Lazy Foo' Productions

Calculating Frame Rate

Calculating Frame Rate screenshot

Last Updated: Mar 6th, 2022

Now that we know how to make a timer with SDL it's time to put it to use. We're going to use the timer to measure fps.
            //Main loop flag
            bool quit = false;

            //Event handler
            SDL_Event e;

            //Set text color as black
            SDL_Color textColor = { 0, 0, 0, 255 };

            //The frames per second timer
            LTimer fpsTimer;

            //In memory text stream
            std::stringstream timeText;

            //Start counting frames per second
            int countedFrames = 0;
In order to calculate the frames per second, we need to keep track of the number of frames rendered and the number of seconds passed. Before we enter the main loop, we start a timer used to calculate fps and declare a variable to keep track of the number of frames rendered.
                //Calculate and correct fps
                float avgFPS = countedFrames / ( fpsTimer.getTicks() / 1000.f );
                if( avgFPS > 2000000 )
                    avgFPS = 0;
To calculate frames per second, you just take the number of rendered frames and divide it by the seconds passed. Now it is possible for there to be a very small amount of time passed for the first frame and have it give us a really high fps.
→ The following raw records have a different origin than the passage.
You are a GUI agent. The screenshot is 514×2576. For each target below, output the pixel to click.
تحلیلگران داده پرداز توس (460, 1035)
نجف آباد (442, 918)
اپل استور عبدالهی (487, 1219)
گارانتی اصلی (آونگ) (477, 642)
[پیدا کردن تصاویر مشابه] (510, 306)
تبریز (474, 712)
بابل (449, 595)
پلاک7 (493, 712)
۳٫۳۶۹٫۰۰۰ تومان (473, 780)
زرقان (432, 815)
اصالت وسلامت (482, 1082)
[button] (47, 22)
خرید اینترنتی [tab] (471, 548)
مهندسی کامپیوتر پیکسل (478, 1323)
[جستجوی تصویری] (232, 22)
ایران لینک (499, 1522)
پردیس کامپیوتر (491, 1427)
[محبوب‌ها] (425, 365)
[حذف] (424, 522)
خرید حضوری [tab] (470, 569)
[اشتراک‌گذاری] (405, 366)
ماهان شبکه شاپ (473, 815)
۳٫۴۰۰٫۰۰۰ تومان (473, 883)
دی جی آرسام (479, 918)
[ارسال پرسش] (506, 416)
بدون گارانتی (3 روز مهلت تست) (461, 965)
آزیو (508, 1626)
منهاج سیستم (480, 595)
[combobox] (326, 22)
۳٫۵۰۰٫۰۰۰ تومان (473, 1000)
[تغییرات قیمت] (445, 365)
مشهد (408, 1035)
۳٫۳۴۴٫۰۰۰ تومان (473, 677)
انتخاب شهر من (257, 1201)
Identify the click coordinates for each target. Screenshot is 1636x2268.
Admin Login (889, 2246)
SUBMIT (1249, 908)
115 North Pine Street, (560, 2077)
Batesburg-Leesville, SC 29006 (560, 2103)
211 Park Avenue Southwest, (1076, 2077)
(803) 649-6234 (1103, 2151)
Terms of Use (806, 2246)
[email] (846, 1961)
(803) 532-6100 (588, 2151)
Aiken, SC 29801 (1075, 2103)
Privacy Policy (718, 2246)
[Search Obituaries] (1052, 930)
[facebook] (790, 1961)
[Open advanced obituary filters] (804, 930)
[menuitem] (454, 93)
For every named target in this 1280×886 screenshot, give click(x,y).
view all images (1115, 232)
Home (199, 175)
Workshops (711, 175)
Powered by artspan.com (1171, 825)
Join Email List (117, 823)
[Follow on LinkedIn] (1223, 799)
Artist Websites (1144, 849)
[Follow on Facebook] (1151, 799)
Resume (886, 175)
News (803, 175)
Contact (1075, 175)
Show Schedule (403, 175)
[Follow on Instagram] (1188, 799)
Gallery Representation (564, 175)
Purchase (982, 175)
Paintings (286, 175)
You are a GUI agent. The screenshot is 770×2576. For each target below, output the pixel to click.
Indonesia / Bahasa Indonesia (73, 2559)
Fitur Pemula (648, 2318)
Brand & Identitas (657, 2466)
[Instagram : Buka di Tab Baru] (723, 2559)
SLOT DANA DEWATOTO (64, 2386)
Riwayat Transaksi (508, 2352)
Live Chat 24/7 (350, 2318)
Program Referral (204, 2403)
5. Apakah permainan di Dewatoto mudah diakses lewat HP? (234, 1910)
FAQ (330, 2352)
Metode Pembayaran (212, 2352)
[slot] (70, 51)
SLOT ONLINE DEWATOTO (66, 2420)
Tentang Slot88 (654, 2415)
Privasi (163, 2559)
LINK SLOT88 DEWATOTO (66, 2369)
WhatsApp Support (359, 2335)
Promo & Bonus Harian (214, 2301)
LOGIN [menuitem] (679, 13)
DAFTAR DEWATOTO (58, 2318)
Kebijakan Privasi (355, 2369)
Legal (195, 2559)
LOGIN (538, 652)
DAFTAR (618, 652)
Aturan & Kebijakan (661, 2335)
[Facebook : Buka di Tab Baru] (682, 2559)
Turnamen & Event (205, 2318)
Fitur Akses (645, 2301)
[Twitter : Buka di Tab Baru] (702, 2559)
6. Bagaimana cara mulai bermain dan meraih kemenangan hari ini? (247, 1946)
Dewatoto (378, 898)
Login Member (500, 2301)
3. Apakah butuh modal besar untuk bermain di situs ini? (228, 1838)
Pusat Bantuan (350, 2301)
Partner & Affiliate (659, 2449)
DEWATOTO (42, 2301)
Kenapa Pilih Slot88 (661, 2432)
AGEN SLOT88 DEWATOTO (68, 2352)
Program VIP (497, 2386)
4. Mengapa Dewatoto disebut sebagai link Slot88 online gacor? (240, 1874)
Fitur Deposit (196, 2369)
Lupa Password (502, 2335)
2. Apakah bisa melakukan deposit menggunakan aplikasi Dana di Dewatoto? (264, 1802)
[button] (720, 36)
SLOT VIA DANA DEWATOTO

This is why we correct the value if it is really high.
                //Set text to be rendered
                timeText.str( "" );
                timeText << "Average Frames Per Second " << avgFPS; 

                //Render text
                if( !gFPSTextTexture.loadFromRenderedText( timeText.str().c_str(), textColor ) )
                    printf( "Unable to render FPS texture!\n" );

                //Clear screen
                SDL_SetRenderDrawColor( gRenderer, 0xFF, 0xFF, 0xFF, 0xFF );
                SDL_RenderClear( gRenderer );

                //Render textures
                gFPSTextTexture.render( ( SCREEN_WIDTH - gFPSTextTexture.getWidth() ) / 2, ( SCREEN_HEIGHT - gFPSTextTexture.getHeight() ) / 2 );

                //Update screen
                SDL_RenderPresent( gRenderer );
After calculating the fps, we render the value as a texture to the screen. After we're done rendering the scene, we increment the frame counter.

Since this program is vsynced, it is probably going to report 60 fps. If you want to find out how much your hardware can do, just create a renderer without vsync.